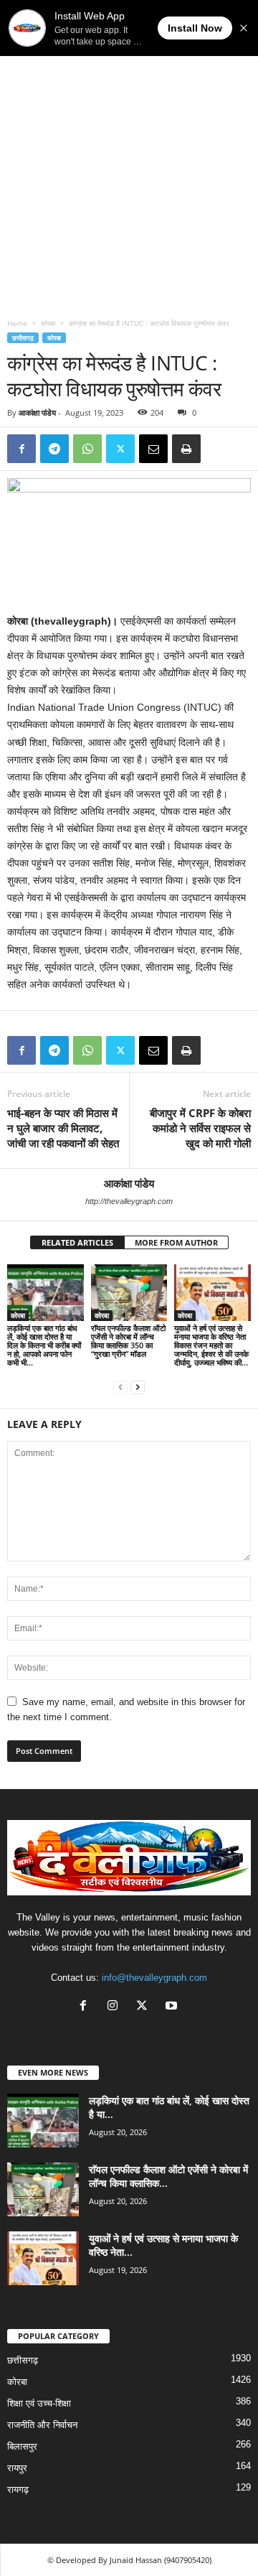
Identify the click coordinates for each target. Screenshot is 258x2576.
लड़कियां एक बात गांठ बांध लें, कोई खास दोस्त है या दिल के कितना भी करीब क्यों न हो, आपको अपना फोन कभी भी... (44, 1345)
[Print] (186, 448)
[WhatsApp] (87, 448)
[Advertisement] (129, 174)
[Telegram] (54, 448)
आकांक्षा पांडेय (37, 412)
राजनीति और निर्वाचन (42, 2424)
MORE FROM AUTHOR (176, 1242)
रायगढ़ (18, 2489)
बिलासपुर (22, 2446)
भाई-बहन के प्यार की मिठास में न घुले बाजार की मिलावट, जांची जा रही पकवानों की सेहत (63, 1128)
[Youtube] (173, 2007)
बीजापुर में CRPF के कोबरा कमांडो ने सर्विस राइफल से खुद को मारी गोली (200, 1128)
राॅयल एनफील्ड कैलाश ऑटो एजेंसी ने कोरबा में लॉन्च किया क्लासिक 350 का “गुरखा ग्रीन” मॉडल (128, 1340)
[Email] (153, 448)
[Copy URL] (219, 448)
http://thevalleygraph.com (129, 1201)
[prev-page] (120, 1386)
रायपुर (17, 2468)
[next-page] (137, 1386)
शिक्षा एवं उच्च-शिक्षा (39, 2403)
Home (17, 323)
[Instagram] (115, 2007)
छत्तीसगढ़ (23, 337)
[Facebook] (21, 448)
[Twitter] (120, 448)
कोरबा (48, 323)
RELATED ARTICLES (77, 1242)
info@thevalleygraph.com (154, 1977)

+---+

■ Your task: Omitting the images, copy the listing exactly.

■ Reply to the task:
Identify the click coordinates for each target. Screenshot is 258x2576.
लड़कियां एक बात गांठ बांध लें, कोई खास दोस्त है या दिल के कितना भी करीब क्यों न हो, आपको अपना फोन कभी भी... (44, 1345)
[Print] (186, 448)
[WhatsApp] (87, 448)
[Advertisement] (129, 174)
[Telegram] (54, 448)
आकांक्षा पांडेय (37, 412)
राजनीति और निर्वाचन (42, 2424)
MORE FROM AUTHOR (176, 1242)
रायगढ़ (18, 2489)
बिलासपुर (22, 2446)
भाई-बहन के प्यार की मिठास में न घुले बाजार की मिलावट, जांची जा रही पकवानों की सेहत (63, 1128)
[Youtube] (173, 2007)
बीजापुर में CRPF के कोबरा कमांडो ने सर्विस राइफल से खुद को मारी गोली (200, 1128)
राॅयल एनफील्ड कैलाश ऑटो एजेंसी ने कोरबा में लॉन्च किया क्लासिक 350 का “गुरखा ग्रीन” मॉडल (128, 1340)
[Email] (153, 448)
[Copy URL] (219, 448)
http://thevalleygraph.com (129, 1201)
[prev-page] (120, 1386)
रायपुर (17, 2468)
[next-page] (137, 1386)
शिक्षा एवं उच्च-शिक्षा (39, 2403)
Home (17, 323)
[Instagram] (115, 2007)
छत्तीसगढ़ (23, 337)
[Facebook] (21, 448)
[Twitter] (120, 448)
कोरबा (48, 323)
RELATED ARTICLES (77, 1242)
info@thevalleygraph.com (154, 1977)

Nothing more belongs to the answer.